GPU testing produced similar results. The Adreno 840 reached an impressive 6,867 points during the best loop, but after twenty consecutive runs, performance declined to 1,715 points, leaving only 25% stability.

These results show that although the chipset delivers exceptional short-term performance, maintaining those speeds becomes difficult as temperatures increase. The combination of high clock speeds and passive smartphone cooling eventually forces the processor to reduce performance to control heat.

Cooling Makes the Difference

Thermal management is becoming just as important as the processor itself.

Devices equipped with larger vapor chambers and advanced cooling systems are able to maintain higher performance for much longer. Smartphones like the Galaxy S26 Ultra include improved cooling hardware, although maximum performance modes often need to be enabled manually.

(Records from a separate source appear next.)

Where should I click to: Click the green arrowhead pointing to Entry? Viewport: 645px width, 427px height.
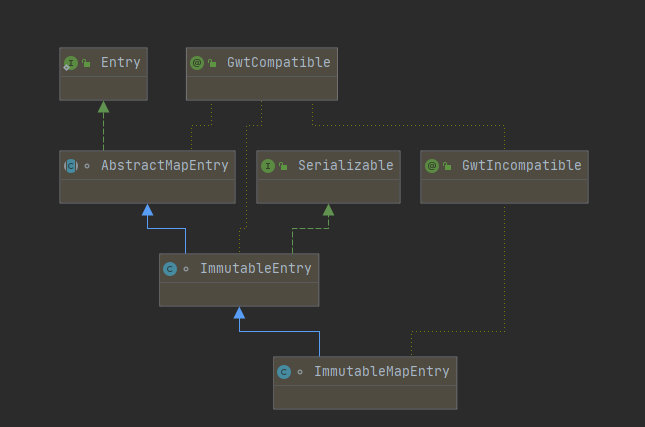pyautogui.click(x=103, y=107)
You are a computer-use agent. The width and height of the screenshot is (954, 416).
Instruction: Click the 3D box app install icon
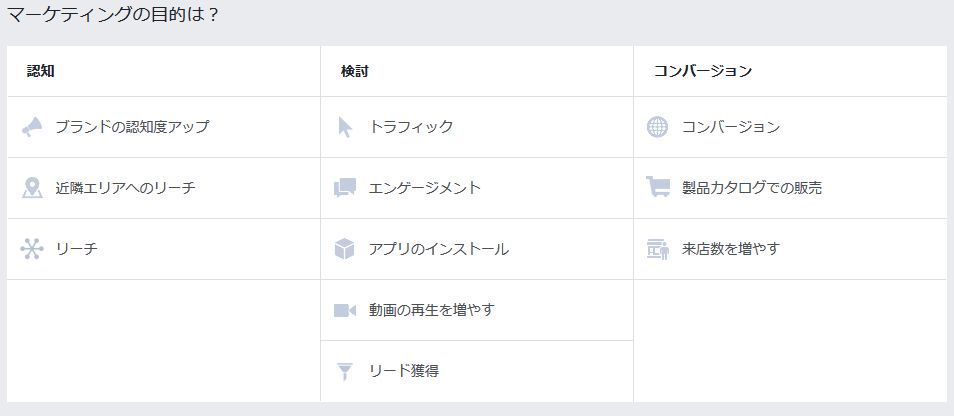(345, 249)
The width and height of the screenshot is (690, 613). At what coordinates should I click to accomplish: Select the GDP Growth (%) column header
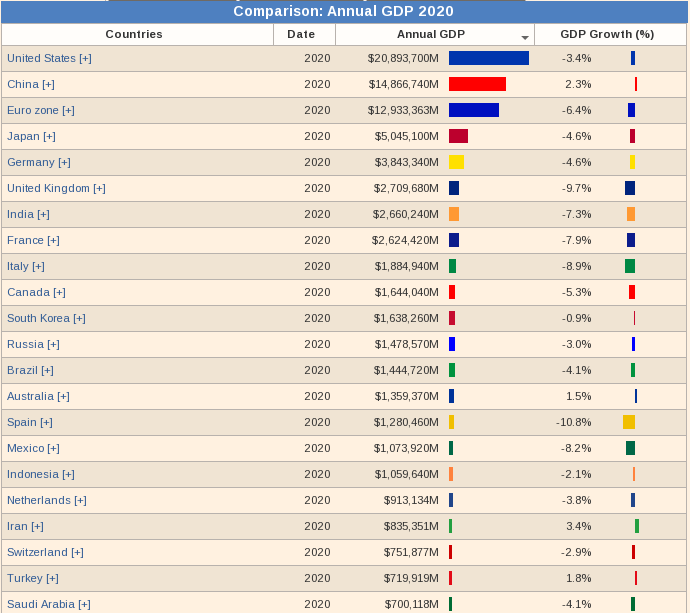click(x=606, y=34)
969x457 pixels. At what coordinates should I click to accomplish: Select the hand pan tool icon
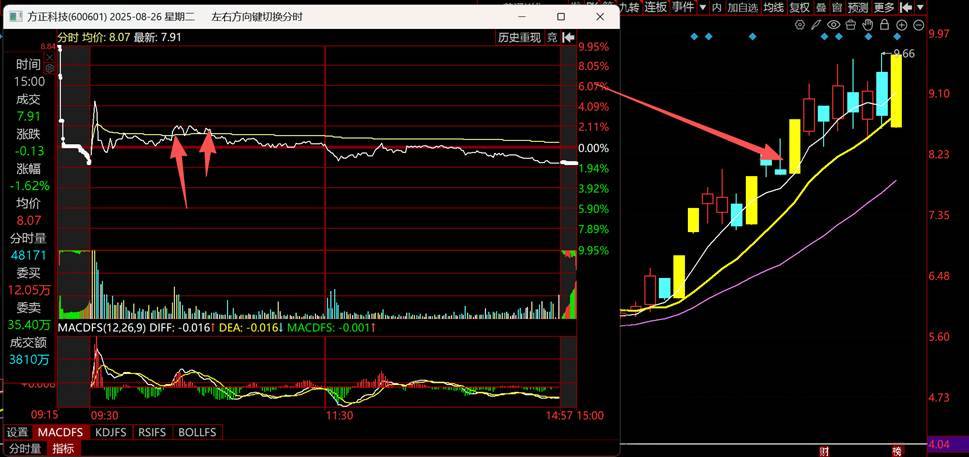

If long gaming sessions are important to you, cooling should be a major factor when choosing a phone powered by the Snapdragon 8 Elite Gen 5.

GPU Performance

The Adreno 840 remains one of the fastest mobile graphics processors available.

Games such as Genshin Impact and Call of Duty Mobile ran smoothly at maximum graphics settings without noticeable frame drops during normal gameplay.

However, synthetic GPU stress tests paint a different picture. In 3DMark Wild Life Extreme, the Snapdragon 8 Elite Gen 5 achieved a high score of 7,240, but sustained performance declined significantly over repeated runs.

Interestingly, devices powered by the MediaTek Dimensity 9500 maintained higher GPU performance during extended stress tests, suggesting better thermal efficiency in long gaming sessions.

This highlights an important point: chipset performance depends not only on the silicon itself but also on software optimization, thermal design, and overall device engineering.

Performance Comparison

BenchmarkSnapdragon 8 Elite Gen 5Snapdragon 8 EliteDimensity 9500
AnTuTu V113,740,6863,056,1213,316,157
Geekbench Single3,588~3,033~2,700
Geekbench Multi10,207~8,700~9,100
GPU Stability25%~46%Higher
CPU Sustained Performance58%~70%Higher

Gaming Experience

In everyday gaming, the Snapdragon 8 Elite Gen 5 performs exceptionally well.

Popular titles like Genshin Impact and Call of Duty Mobile maintain high frame rates with maximum visual settings during shorter gaming sessions.

After roughly 40 minutes of demanding gameplay, however, the phone becomes noticeably warmer, prompting the system to reduce GPU performance to manage temperatures. Most casual users are unlikely to notice this behavior, but competitive gamers who play for extended periods may experience reduced performance over time.

Final Verdict

The Snapdragon 8 Elite Gen 5 is currently the fastest Android processor available, delivering remarkable improvements in CPU power, graphics performance, AI processing, and gaming capabilities.

Its only significant limitation is heat management. Under sustained heavy workloads, thermal throttling reduces performance, making cooling hardware just as important as the chipset itself.

For everyday tasks, photography, productivity, and regular gaming, the Snapdragon 8 Elite Gen 5 offers an outstanding experience. If your priority is marathon gaming sessions, choose a smartphone with an advanced vapor chamber and a well-designed cooling system to get the most from Qualcomm’s latest flagship processor.